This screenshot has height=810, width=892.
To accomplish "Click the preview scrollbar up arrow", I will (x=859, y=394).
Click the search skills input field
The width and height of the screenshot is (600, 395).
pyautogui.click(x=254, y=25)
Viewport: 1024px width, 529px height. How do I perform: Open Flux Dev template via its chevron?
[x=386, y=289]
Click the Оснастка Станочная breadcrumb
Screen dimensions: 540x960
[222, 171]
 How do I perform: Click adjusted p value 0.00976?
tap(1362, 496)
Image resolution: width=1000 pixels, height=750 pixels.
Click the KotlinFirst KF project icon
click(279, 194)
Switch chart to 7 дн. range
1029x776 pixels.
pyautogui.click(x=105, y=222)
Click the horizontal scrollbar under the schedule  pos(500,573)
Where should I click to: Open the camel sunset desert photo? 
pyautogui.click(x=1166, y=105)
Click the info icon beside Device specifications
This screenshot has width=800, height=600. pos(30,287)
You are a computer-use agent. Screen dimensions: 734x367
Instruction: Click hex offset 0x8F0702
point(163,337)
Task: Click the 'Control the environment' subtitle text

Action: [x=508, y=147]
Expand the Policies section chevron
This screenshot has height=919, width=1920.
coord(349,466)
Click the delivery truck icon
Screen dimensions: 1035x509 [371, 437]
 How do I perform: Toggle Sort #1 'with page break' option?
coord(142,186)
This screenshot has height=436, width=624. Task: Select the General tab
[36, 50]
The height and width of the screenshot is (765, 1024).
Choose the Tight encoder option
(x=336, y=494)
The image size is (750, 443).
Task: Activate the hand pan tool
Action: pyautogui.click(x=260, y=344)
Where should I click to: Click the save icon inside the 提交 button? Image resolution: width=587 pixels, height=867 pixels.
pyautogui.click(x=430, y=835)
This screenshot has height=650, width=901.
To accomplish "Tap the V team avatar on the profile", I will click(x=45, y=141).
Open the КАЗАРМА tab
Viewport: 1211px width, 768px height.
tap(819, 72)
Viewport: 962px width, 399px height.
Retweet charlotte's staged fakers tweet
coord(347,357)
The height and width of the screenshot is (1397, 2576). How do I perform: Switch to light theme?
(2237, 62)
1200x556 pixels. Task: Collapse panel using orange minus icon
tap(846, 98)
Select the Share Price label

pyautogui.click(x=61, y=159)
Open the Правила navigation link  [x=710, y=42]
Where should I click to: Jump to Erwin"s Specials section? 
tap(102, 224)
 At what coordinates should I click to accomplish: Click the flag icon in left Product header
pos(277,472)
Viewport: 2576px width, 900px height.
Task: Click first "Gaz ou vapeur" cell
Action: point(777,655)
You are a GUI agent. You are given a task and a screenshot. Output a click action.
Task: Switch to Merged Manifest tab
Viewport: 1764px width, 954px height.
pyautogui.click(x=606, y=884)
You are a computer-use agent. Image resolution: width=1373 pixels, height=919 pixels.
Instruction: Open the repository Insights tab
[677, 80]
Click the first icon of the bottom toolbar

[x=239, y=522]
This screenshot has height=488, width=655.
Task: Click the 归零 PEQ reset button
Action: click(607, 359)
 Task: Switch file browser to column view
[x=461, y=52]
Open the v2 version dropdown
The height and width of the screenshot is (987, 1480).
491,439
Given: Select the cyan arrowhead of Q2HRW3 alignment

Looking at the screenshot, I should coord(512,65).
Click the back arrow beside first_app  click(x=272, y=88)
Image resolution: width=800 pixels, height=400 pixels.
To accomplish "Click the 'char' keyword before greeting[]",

→ **Exercise description**:
The whole listing above is to be transcribed exactly, line for line.

→ **Result**:
This screenshot has height=810, width=892.
To accomplish "Click the preview scrollbar up arrow", I will (x=859, y=394).
Click the search skills input field
The width and height of the screenshot is (600, 395).
pyautogui.click(x=254, y=25)
Viewport: 1024px width, 529px height. How do I perform: Open Flux Dev template via its chevron?
[x=386, y=289]
Click the Оснастка Станочная breadcrumb
Screen dimensions: 540x960
[222, 171]
 How do I perform: Click adjusted p value 0.00976?
tap(1362, 496)
Image resolution: width=1000 pixels, height=750 pixels.
Click the KotlinFirst KF project icon
click(279, 194)
Switch chart to 7 дн. range
1029x776 pixels.
pyautogui.click(x=105, y=222)
Click the horizontal scrollbar under the schedule  pos(500,573)
Where should I click to: Open the camel sunset desert photo? 
pyautogui.click(x=1166, y=105)
Click the info icon beside Device specifications
This screenshot has width=800, height=600. pos(30,287)
You are a computer-use agent. Screen dimensions: 734x367
Instruction: Click hex offset 0x8F0702
point(163,337)
Task: Click the 'Control the environment' subtitle text

Action: [x=508, y=147]
Expand the Policies section chevron
This screenshot has height=919, width=1920.
coord(349,466)
Click the delivery truck icon
Screen dimensions: 1035x509 [371, 437]
 How do I perform: Toggle Sort #1 'with page break' option?
coord(142,186)
This screenshot has height=436, width=624. Task: Select the General tab
[36, 50]
The height and width of the screenshot is (765, 1024).
Choose the Tight encoder option
(x=336, y=494)
The image size is (750, 443).
Task: Activate the hand pan tool
Action: pyautogui.click(x=260, y=344)
Where should I click to: Click the save icon inside the 提交 button? Image resolution: width=587 pixels, height=867 pixels.
pyautogui.click(x=430, y=835)
This screenshot has height=650, width=901.
To accomplish "Tap the V team avatar on the profile", I will click(x=45, y=141).
Open the КАЗАРМА tab
Viewport: 1211px width, 768px height.
tap(819, 72)
Viewport: 962px width, 399px height.
Retweet charlotte's staged fakers tweet
coord(347,357)
The height and width of the screenshot is (1397, 2576). How do I perform: Switch to light theme?
(2237, 62)
1200x556 pixels. Task: Collapse panel using orange minus icon
tap(846, 98)
Select the Share Price label

pyautogui.click(x=61, y=159)
Open the Правила navigation link  [x=710, y=42]
Where should I click to: Jump to Erwin"s Specials section? 
tap(102, 224)
 At what coordinates should I click to accomplish: Click the flag icon in left Product header
pos(277,472)
Viewport: 2576px width, 900px height.
Task: Click first "Gaz ou vapeur" cell
Action: point(777,655)
You are a GUI agent. You are given a task and a screenshot. Output a click action.
Task: Switch to Merged Manifest tab
Viewport: 1764px width, 954px height.
pyautogui.click(x=606, y=884)
You are a computer-use agent. Image resolution: width=1373 pixels, height=919 pixels.
Instruction: Open the repository Insights tab
[677, 80]
Click the first icon of the bottom toolbar

[x=239, y=522]
This screenshot has height=488, width=655.
Task: Click the 归零 PEQ reset button
Action: click(607, 359)
 Task: Switch file browser to column view
[x=461, y=52]
Open the v2 version dropdown
The height and width of the screenshot is (987, 1480).
491,439
Given: Select the cyan arrowhead of Q2HRW3 alignment

Looking at the screenshot, I should coord(512,65).
Click the back arrow beside first_app  click(x=272, y=88)
Image resolution: width=800 pixels, height=400 pixels.
To accomplish "Click the 'char' keyword before greeting[]",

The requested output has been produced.